Centralne Biuro Antykorupcyjne zatrzymało siedem osób zajmujących się wyłudzeniami unijnych dopłat bezpośrednich tzw. dopłat do ziemi, dopłat rolno środowiskowych oraz dopłat obszarowych dla terenów rolnych. Straty z tytułu wyłudzeń dopłat z ARiMR mogą sięgać nawet 20 – 30 milionów zł.„Wśród zatrzymanych przez rzeszowskie CBA są właściciele położonego tuż przy granicy z Ukrainą, nieopodal Przemyśla, gospodarstwa rybnego z kompleksem stawów o powierzchni 800 ha. Zatrzymani zostali także pracownicy biur zajmujący się przygotowywaniem wniosków o dopłaty a także osoby („słupy”), które składały wnioski o przyznanie dopłat w powiatowych podkarpackich biurach Agencji Restrukturyzacji i Modernizacji Rolnictwa” – poinformował Piotr Kaczorek z wydziału komunikacji społecznej CBA. Grupa działała w okresie od 2011 r. do 2017 r.

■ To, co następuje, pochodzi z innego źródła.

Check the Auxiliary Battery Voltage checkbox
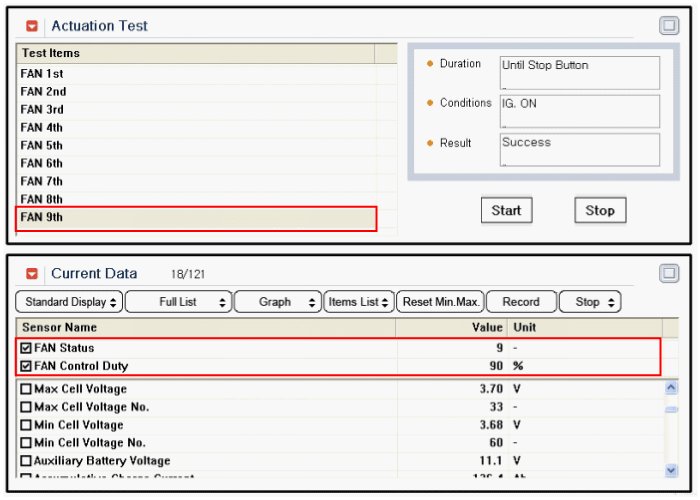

Jak wynika z ustaleń CBA i prokuratury, „w sprawie mogło dojść do szeregu przestępstw korupcyjnych i godzących w interes ekonomiczny państwa”.
„Wprowadzano w błąd przedstawicieli Agencji Restrukturyzacji i Modernizacji Rolnictwa i doprowadzono tą instytucję do niekorzystnego rozporządzenia mieniem wielkiej wartości” – poinformował Kaczorek.
Wszystkim siedmiu osobom zatrzymanym przez rzeszowskie CBA Prokuratura Okręgowa w Rzeszowie przedstawi zarzuty działania wspólnie i w porozumieniu w celu osiągnięcia korzyści majątkowej wielkiej wartości „Zatrzymani mieli tworzyć „sztuczne warunki” do uzyskania dotacji unijnych wskutek czego doprowadzili do niekorzystnego rozporządzania mieniem ARiMR w kwocie około 9 mln zł” – podkreślono w komunikacie CBA.
Zatrzymani nielegalnie omijali przepisy, dzieląc część dużego obszaru gruntów rolnych na mniejsze działki, które miały fikcyjnie należeć do tzw. słupów. „Dotacje przysługiwały wtedy na każde z niby – oddzielnych gospodarstw i w sumie dawało to znacznie większą, o miliony złotych kwotę. Te pieniądze w niewielkiej części trafiły do „słupów”, praktycznie wszystko zgarniał organizator procederu” – tłumaczy Kaczorek.
Agenci CBA przeszukują także 13 miejsc, mieszkań i biur. Niewykluczone są dalsze zatrzymania i powiększenie listy zarzutów.